講演情報
[27-O-A003-06]国境を越えて~共に築く介護~
大阪府 ○篠崎 開智, グェンドゥック チェン (介護老人保健施設 牧すこやかセンター)
【はじめに】 令和5年10月時点で、我が国の総人口は1億2,435万人、うち65歳以上の人口は、3,623万人となり、総人口に占める高齢化率も29.1%となった。ますます、高齢者が増加することが見込まれる中、日本介護福祉士養成施設協会は2024年度の介護福祉士養成施設への入学者の外国人留学生は、3,054人と前年度比1.7倍に増加したと発表した。一方で日本人の新卒者は、同21.5%減少、3,084人となっており、日本人介護職の人材不足が大きな課題となることが予想され、福祉現場で、外国人労働者が必要不可欠の状態となっている。 当施設では、10名の外国人介護職がともに働いている。そこで、現場を通じて、外国人職員との関わり方や業務に対する向き合い方に対して、自己研鑽シートを活用し、外国人職員をどう育成していくのか、新人教育の一つの方法として、ここに発表する。【目的】 外国人介護職の育成の中で、介護職としての当施設での役割や社会人としての意識が足りない部分があった。そこで、今年度5月より、評価期間を決め、対象の職員を選定し、自己研鑽シートを用いて、自己評価を行ってもらった。その内容に対して上司評価として、各フロア階の責任者が評価とコメントを記載し、フィードバックを行い、外国人職員がどのような努力をしているのか、何に困っているのかを調査、今後の指導の方向性の一つの目安とした。また、上司評価としてフィードバックすることで、教育する側の指導方法の見直しを目的に実施した。【内容】 今回の自己研鑽シートの項目は、新人教育として、『社会人としての自覚』、『介護の基本』、『自己研鑽』の基本となる内容で目標を設定し、実施した。 各フロア階に所属している、外国人介護職を対象にそれぞれのフロアで、評価を行い、自己分析を行ってもらった。 当施設の療養階は、2フロアで構成されており、各階に特色がある。2階では、身体介護を必要とされる利用者様が多くおられ、3階では生活リハビリを強化したフロアを目指しており、在宅復帰を目的とした利用者様が多くおられる。 それぞれのフロアで月初めに対象職員へ自己研鑽シートを配布し、2週間程度の期限を設け、自己評価を行ってもらった。その結果をもとに、月の後半で上司評価を行い、評価とコメントを記載して、フィードバックを行った。2階は、身体介護が必要となる場面が多く、利用者様のペースで介護を提供できているのか、身体機能と身体構造を把握して、安全に介護技術を提供できているのかが必要となる。
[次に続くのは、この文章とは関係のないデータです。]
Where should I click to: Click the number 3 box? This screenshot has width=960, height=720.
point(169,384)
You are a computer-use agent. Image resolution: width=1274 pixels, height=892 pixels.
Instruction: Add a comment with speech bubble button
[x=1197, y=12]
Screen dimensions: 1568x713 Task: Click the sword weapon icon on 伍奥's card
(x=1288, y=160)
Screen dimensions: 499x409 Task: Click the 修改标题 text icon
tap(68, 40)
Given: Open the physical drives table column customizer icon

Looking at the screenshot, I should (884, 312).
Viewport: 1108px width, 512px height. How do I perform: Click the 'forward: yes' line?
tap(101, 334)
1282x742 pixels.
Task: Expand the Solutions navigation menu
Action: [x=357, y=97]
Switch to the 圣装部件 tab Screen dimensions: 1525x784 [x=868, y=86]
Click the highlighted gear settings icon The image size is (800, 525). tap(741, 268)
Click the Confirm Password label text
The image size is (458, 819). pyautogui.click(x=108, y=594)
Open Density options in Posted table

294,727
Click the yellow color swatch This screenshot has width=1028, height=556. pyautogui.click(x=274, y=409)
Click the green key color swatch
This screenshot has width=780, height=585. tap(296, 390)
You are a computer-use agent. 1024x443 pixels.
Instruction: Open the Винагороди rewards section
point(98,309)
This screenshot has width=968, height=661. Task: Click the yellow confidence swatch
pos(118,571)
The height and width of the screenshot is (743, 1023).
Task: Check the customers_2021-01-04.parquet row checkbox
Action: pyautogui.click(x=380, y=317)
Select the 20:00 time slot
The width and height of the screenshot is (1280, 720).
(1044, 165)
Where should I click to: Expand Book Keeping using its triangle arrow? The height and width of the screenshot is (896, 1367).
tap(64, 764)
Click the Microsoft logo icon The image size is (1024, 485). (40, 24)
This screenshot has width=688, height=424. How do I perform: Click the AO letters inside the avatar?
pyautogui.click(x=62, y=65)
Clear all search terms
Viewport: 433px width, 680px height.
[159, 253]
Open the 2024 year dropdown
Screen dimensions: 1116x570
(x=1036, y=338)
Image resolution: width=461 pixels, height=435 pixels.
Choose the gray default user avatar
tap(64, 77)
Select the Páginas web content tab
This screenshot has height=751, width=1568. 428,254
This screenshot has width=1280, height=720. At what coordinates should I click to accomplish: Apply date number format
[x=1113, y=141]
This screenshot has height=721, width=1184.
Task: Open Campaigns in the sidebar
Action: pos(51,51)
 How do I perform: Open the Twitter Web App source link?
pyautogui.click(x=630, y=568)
利用者様のADL 把握のため、先輩職員とともに支援にあたり、身体介護技術の基礎の習得と現場での応用の習得を目指して教育を行った。2階では外国人介護職が多く在籍しているため、日本語の聞き取りが苦手な職員に対して、日本語の聞き取りが得意な外国人職員が母国語で説明する姿が見られた。 自己評価のフィードバック後、同じ目標で1か月間評価した結果、自己評価が上昇した。特に、業務に対して、自信を持って仕事ができていることが伺えた。外国人介護職が何に悩んでいるのかに関しては、特に日本語の聞き取りや言葉の理解に不安があることが分かった。3階は、利用者様の思いを汲み取り、ADLを低下させないよう生活リハビリを行っていく必要があり、臨機応変が求められる。コミュニケーション能力が必要で、日々の業務に加えて、利用者様の思いを聞きだし、それを先輩ワーカーに伝えることが求められるが、利用者様の言葉が聴き取れなかったり、意味が理解できなかったりと聞き流してしまっていたケースがあった。フィードバック後、積極的な利用者様との関わりが伺え、先輩ワーカーへの伝達や上司への報告する姿を多く見る機会が増えた。また、家族様の面会時の挨拶や内線の電話取次ぎする姿が多少見て取れた。【結果・考察】 それぞれのフロア環境は異なるが、両フロアに共通していた内容は、フィードバック後に各項目の自己評価が上昇していたことである。上司のコメントと評価を読んで、業務への向き合い方や自信につながった結果だと思われる。 課題としては、家族様への対応や電話の取次ぎ等の伝達が難しく、日本語の聞き取りや申し送り内容の漢字の読解力があげられる。外国人職員が抱える悩みと、上司評価での今後の課題となる内容は同じとなっており、外国人育成の大きな課題となった。 しかしながら、評価を行うことで、上司のコメントを意識した業務への取り組みの姿勢や業務内での伝達や積極的コミュニケーションの姿勢がみられ、いきいきとした現場の雰囲気になった。【おわりに】 今回改めて、フィードバック評価を行い、外国人介護職の真摯さに触れるきっかけとなった。今後の介護現場で外国人職員の力は必要であり、現場に向き合う姿勢は、我々日本人職員にとっても良い刺激になる。利用者様と向き合う姿勢であったり、正しい言葉の使い方であったり、見直す必要がある。 また、できないこと探しではなく、できることを伸ばしていくような、お互いに良い相乗効果となるような教育を目指していきたい。そして、利用者様や家族様との関わり方、専門用語や敬語の使い方等の教育方法を模索し、介護福祉士資格取得をサポートできるよう指導方法にも力を入れていきたい。 相手の思いに寄り添い、その方のその人らしい生活を支えていく介護の姿勢は、国境を越えても同じである。ともに築く介護の実現を目指して、自己研鑽に努め、今後の介護の在り方についても模索していきたい。ご清聴ありがとうございました。